In any case, for Perry’s demographic the transcript couldn’t be any better. Now it’s an asset, showing you don’t need no steenkin’ learnin’ to be president of the United States.
From a historical and practical viewpoint this is true. You don’t need any education to run the United States. One can lead it so even the most learned elite snobs have no effect.
Nothing so illustrated the deep failure plaguing the country and the collapse of intellect than Rick Perry invoking Galileo in defense of GOP disbelief in science and global warming.
You see, when DD was a kid I was assigned to read Bertolt Brecht’s play, “Life of Galileo,” in its original German in an advanced language class. This was in high school in backward Schuylkill County, PA, in the early Seventies. (The above illustration is obviously not the original Deutsch edition. It was the closest-looking thing to it I could find on the web.)

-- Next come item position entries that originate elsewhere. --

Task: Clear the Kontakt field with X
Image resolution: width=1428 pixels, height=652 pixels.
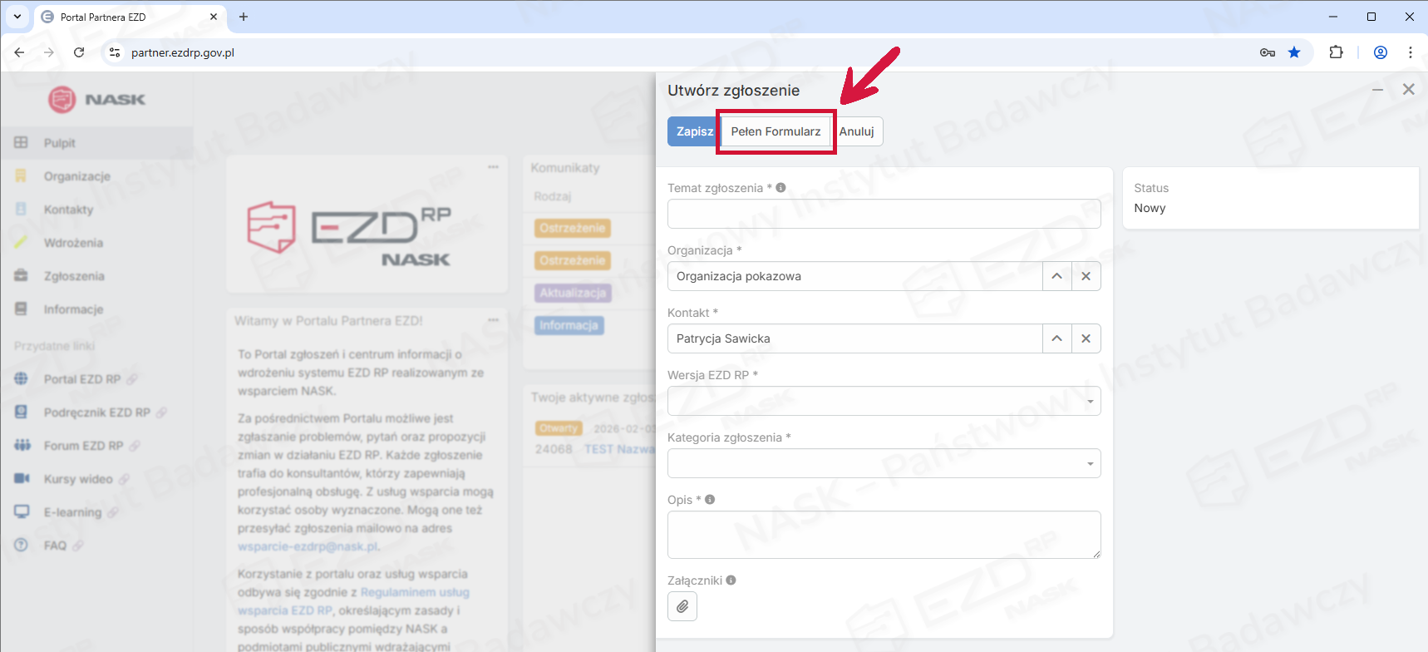Action: tap(1086, 338)
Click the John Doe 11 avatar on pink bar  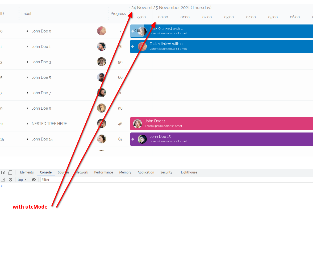tap(137, 123)

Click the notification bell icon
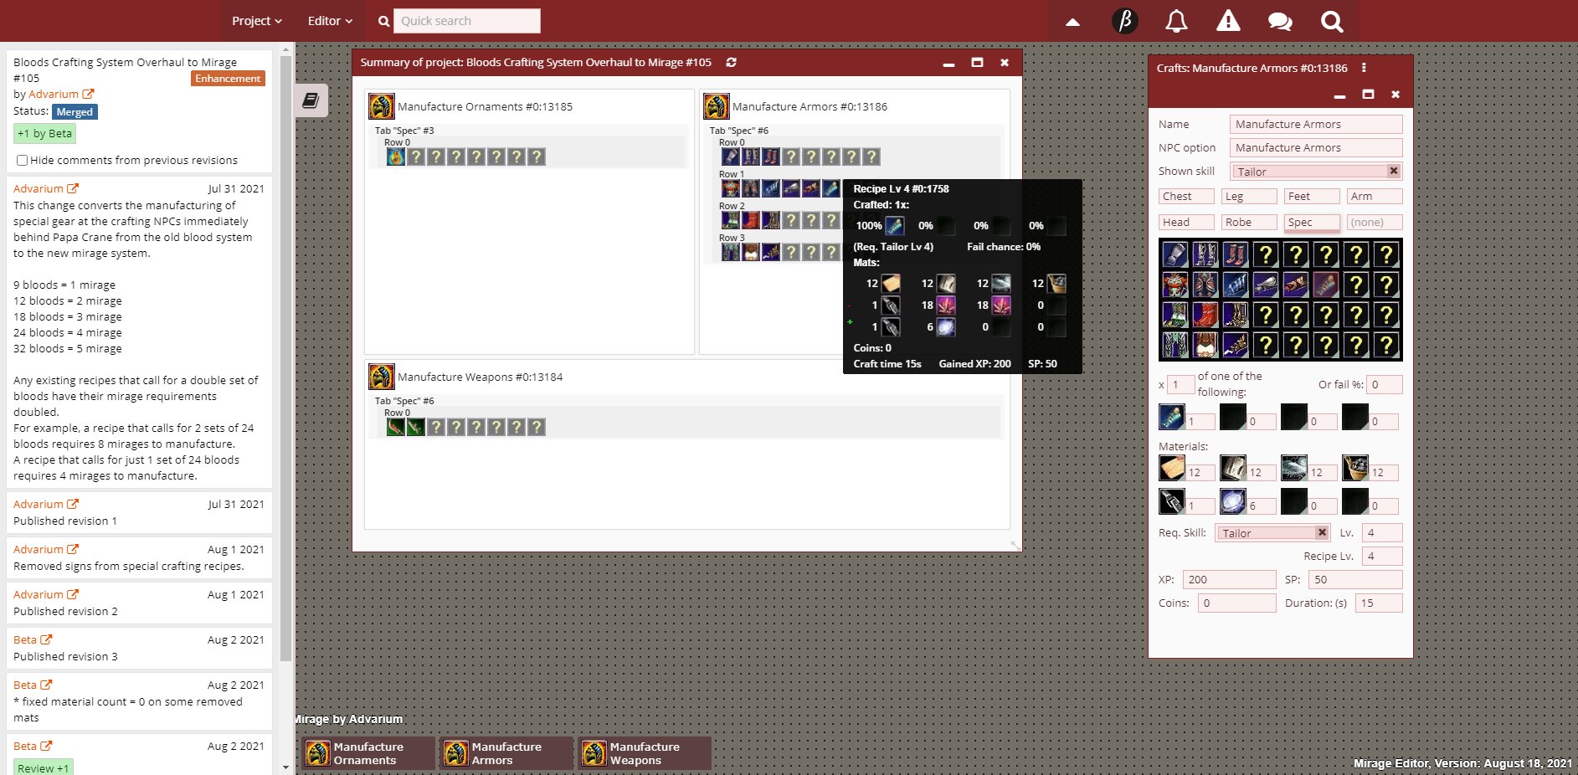pos(1176,21)
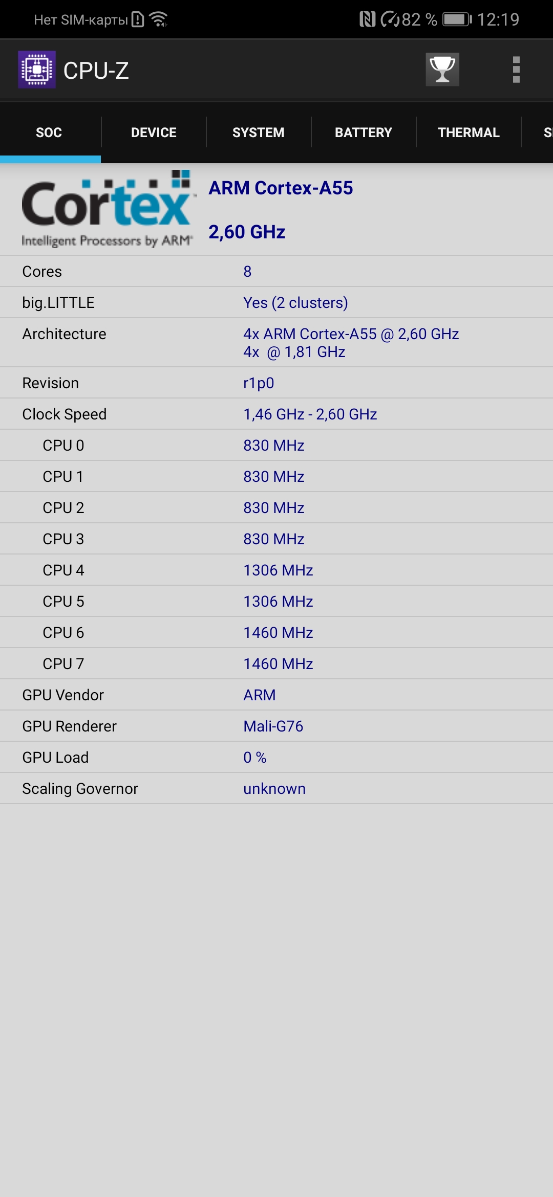The image size is (553, 1197).
Task: Open the three-dot overflow menu
Action: click(516, 70)
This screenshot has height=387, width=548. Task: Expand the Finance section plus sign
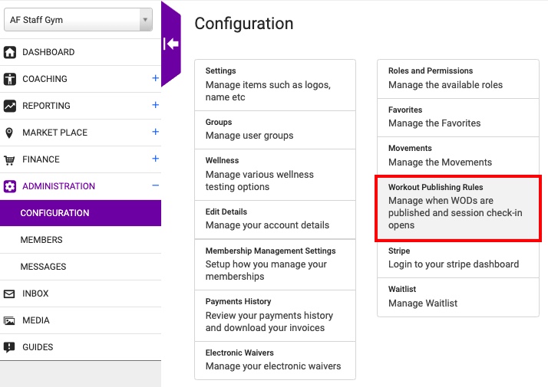click(x=156, y=159)
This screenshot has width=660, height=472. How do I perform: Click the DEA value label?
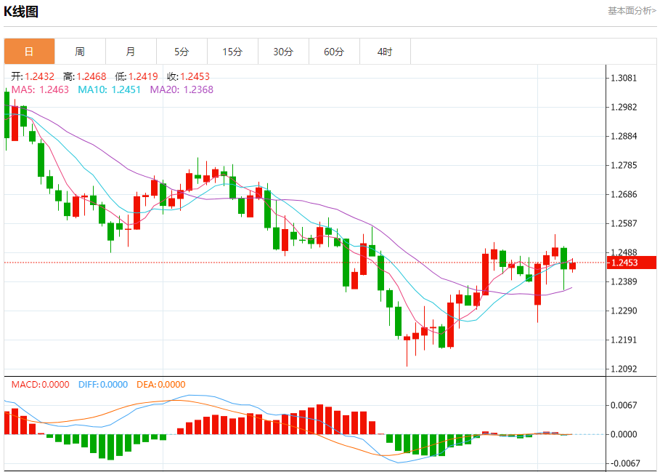[x=160, y=385]

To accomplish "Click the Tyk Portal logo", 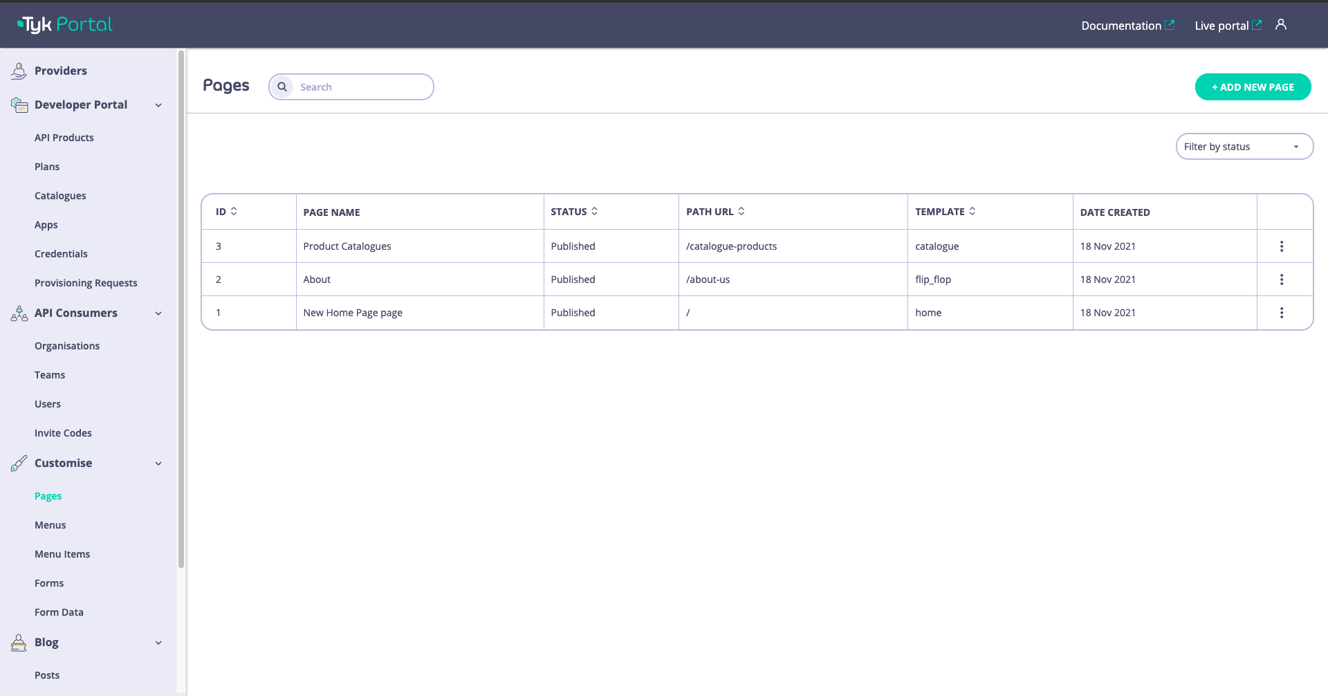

The play tells the story of Galileo’s clash with the Catholic church, one brought upon him by his use of a telescope and his subsequent belief in Copernicus’s view of the solar system. The church threatens Galileo and, fearfully, he recants these beliefs. They put him under house arrest.
It’s all very depressing.
Last night, Perry trotted out a short incoherent dodge implying his “scientists” — scientists the referees of the debate couldn’t get him to identify — had the truth — global warming was “unsettled” science.
Then he unexpectedly blurted out that even Galileo “got outvoted.”
It illustrated, too, why it’s impossible to debate the GOP. Even semi-intellectual arguments are of no use when the “refs” — Brian Williams and someone from the Politico — can’t enforce any rules to penalize or discourage the emission of outrageous balderdash. The Republican Party employs tactics which nullify reasoned argument. This gives them a significant and very real advantage.
And this is what Rich Perry also apparently specializes in.
The very idea that he would liken Galileo’s suppression by the Church to the GOP dogma/disbelief in science is flabbergasting. In the eyes of anyone with intelligence throughout the world, the conclusion would be that the United States could easily become an unstable pariah nation because of the nature of its potential political leadership.
Rick Perry insults anyone with a scientific education, even anyone with just a vague memory of old Galileo from grade school many years ago.
When the US has evolved to a position where someone like this can be the governor of Texas, or even aspire to the Presidency, it only provides ample proof the country’s system has so changed it richly rewards and promotes only the incompetent but forceful.
Perry could easily be President. The rage vote against a powerless to do anything President can work.
Relatively speaking it’s difficult to muster any confidence that people will be able to distinguish a serious qualitative difference in 2012 between a man who made speeches that never delivered on jobs and the economy and a different man who firmly projects the image of a strong, assertive guy from Texas who professes absurdly that, like Galileo, his opinion is suppressed.